# Extracted records
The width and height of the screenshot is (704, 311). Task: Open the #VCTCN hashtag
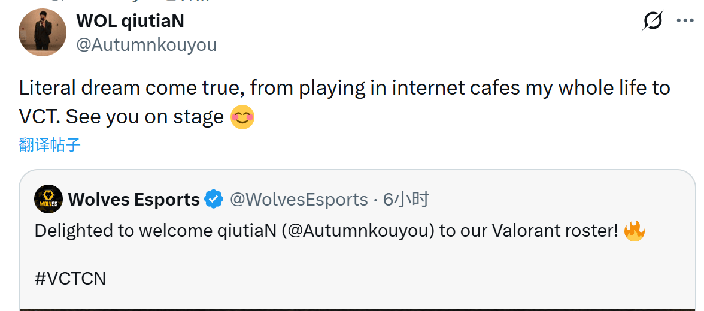click(70, 279)
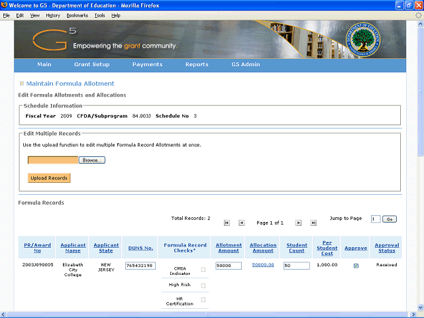This screenshot has height=318, width=424.
Task: Expand the Payments navigation menu
Action: (x=147, y=65)
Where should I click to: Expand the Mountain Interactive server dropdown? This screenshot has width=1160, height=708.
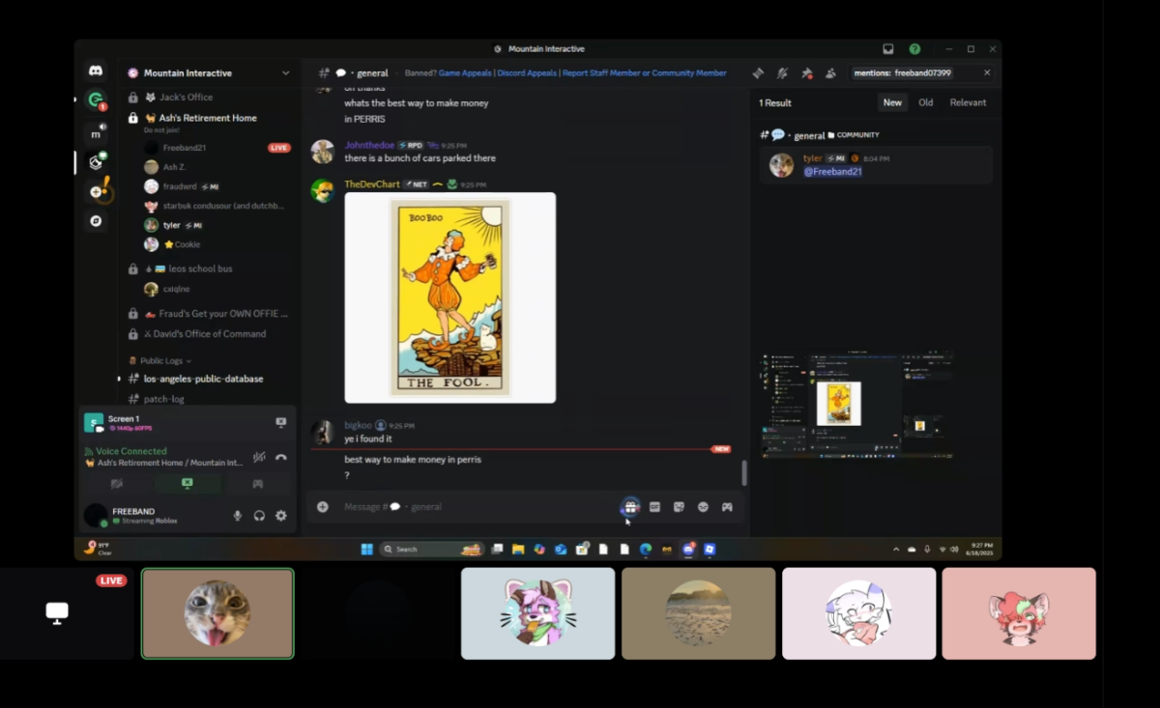pos(285,73)
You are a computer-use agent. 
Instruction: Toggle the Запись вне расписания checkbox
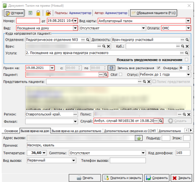[159, 68]
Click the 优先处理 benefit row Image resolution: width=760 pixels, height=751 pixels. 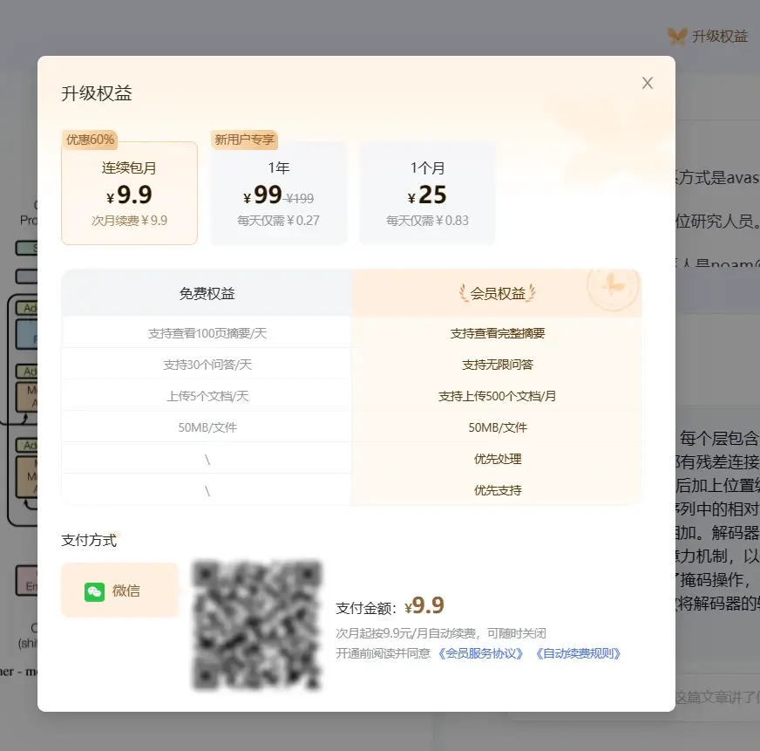point(498,459)
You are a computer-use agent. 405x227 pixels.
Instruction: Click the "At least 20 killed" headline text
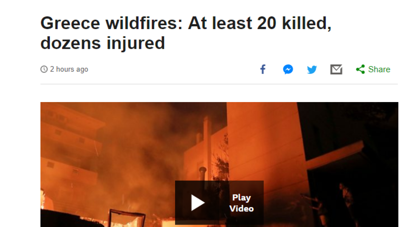(x=260, y=23)
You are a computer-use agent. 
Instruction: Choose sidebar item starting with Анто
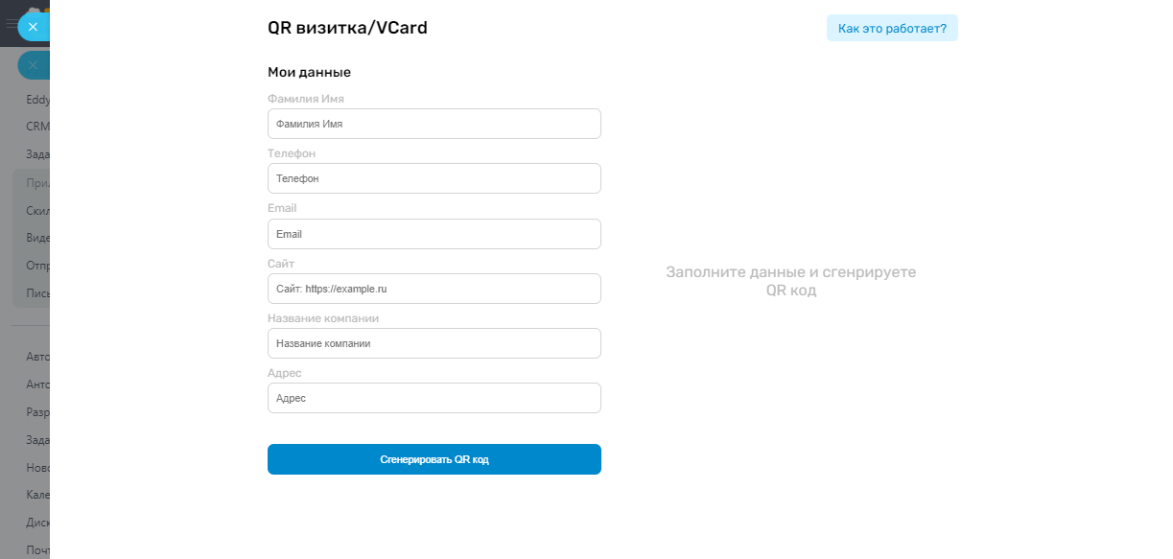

# Exercise
Restate word for word each line from the one containing "Instruction: Click the" through the end of the material, pictures excluded.

# Answer section
Instruction: Click the "At least 20 killed" headline text
(x=260, y=23)
You are a computer-use agent. 
Instruction: Choose sidebar item starting with Анто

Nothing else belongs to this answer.